Supplied text:
------------------------------------

I'd love to hear this too, but don't worry about converting to US units, just post your brew schedule in your normal units... If we give a damn, we'll do the conversion ourselves :). Thanks so much for the info !!
 
I am limited by the size of my primary fermenting buckets, they are 33 liters (8.73 gal.) but most likely only hold about 28 liters (7.4 gal.) during full-on fermentation.

The plastic drum housing the system is a 60 liter drum (will hold 16 gal.)

I start with 37 liters (9.8 gal.) in the drum and heat that to my dough-in temp using electric power or hot tap water trough the copper piping. Us here in Iceland have unlimited hot tap water at around 80°c (176°f)

When I start with 9.8 gal. I end up with about 7.4 gal. in primary fermenter.

I then pour my milled grain into the inner stainless bucket having the recirculation pump going and the blades turning and start to dough-in.

I then simply elevate the temp during the mash to get all the steps I want, and I can have as a complex schedule as I want.
I either use a 4 or 5 step mash schedule but I will get into that later, I believe I am doing things a bit different there as well.

After mash-out I use a ceiling mounted winch to raise the inner drum out of the wort, I then stop the blades turning allowing the grain to settle forming a filter of sort. Continuing to pump the wort up on to the grain bed untill I see that it no longer flows freely through it. This catches alot of the fine material out of the wort.

I then place the recirculation pipe through a hole in the top of the plastic drum in order to keep everything moving around the heating elements in the bottom and start heating to reach boil.

------------------------------------

Stated goal A:
Using the brewing post, answer each question on its own line:
(i) How much does the plastic drum housing the system hold?
(ii) At what temperature does hot tap water come out in Iceland?
(iii) What raises the inner drum out of the wort after mash-out?
Stated goal B: Write the next part of the brewing post, picking up right after its final sentence about heating to reach boil.

Dataset section:
------------------------------------

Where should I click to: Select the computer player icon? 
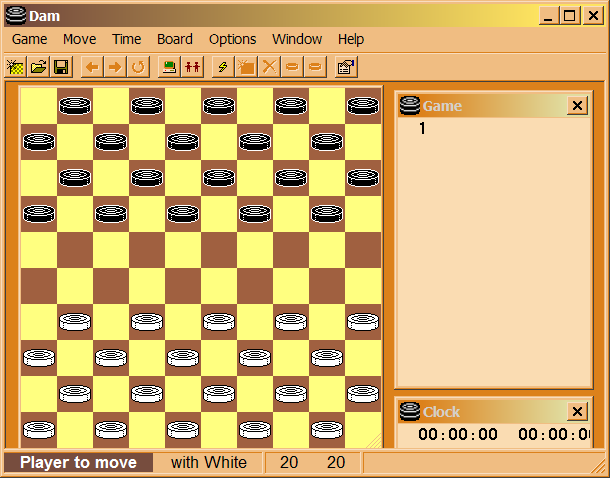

------------------------------------

Written response A:
(i) 60 liters (16 gal.)
(ii) Around 80°C (176°F)
(iii) A ceiling-mounted winch

Written response B:
During the time the wort is heating up from mash-out temp to a boil the grain drains back into the outer drum and that fluid then gets boiled as well.

I then place the inner drum on top of a shallow sterile bucket allowing it to drain even more. If I have used some boiled and cooled water to "rinse" the grain the fluid that collects in this bucket is of a lower gravity and can be used to adjust pre-boil gravity.

I then simply start adding the hops I wish to use to a bag I hang from the side, I could if I wanted just place them in the liquid since them would get filtered away when transferring to the fermenter but this way is less messy.

Then I cool the wort by running ice cold tap water through the cooling spiral in the bottom.

I then close of the tap on the recirculation pump and open the one that goes from the filter and pump everything to the primary fermenting bucket.
 
Firebird,
Thanks for the write up. I can now visualize what you are doing. Its almost like what guys here call" brew in a bag". Where they simply put their grain in a bag, steep it, then pull it out, boil the wort, ferment. I like your advanced concept better. The mechanics of it make it appealing for a DIY'er. I might just have to make one these. One last question:What is the highest gravity beer you have made so far? Also,You should submit your design to Brew your own magazine. Its really neat and the simple.
Snake10
 
1.061, fermented down to 1.008
Tasted great :D
I have not been trying to hit high numbers, it was more of a mistake then anything.
I will have to look into the magazine idea, have not seen it for myself.
 
Firebird,
Thanks for the info. You have rekindled my desire to use my small brain to build something new. If I build one I will for sure, post pics.
Snake10
 
Extraordinary, quite extraordinary. I hope that you, sir, are an engineer, or the field has lost a great contributor.
 
Hehe thank you.

No I am not an engineer, I am a construction contractor so building things comes naturally ;)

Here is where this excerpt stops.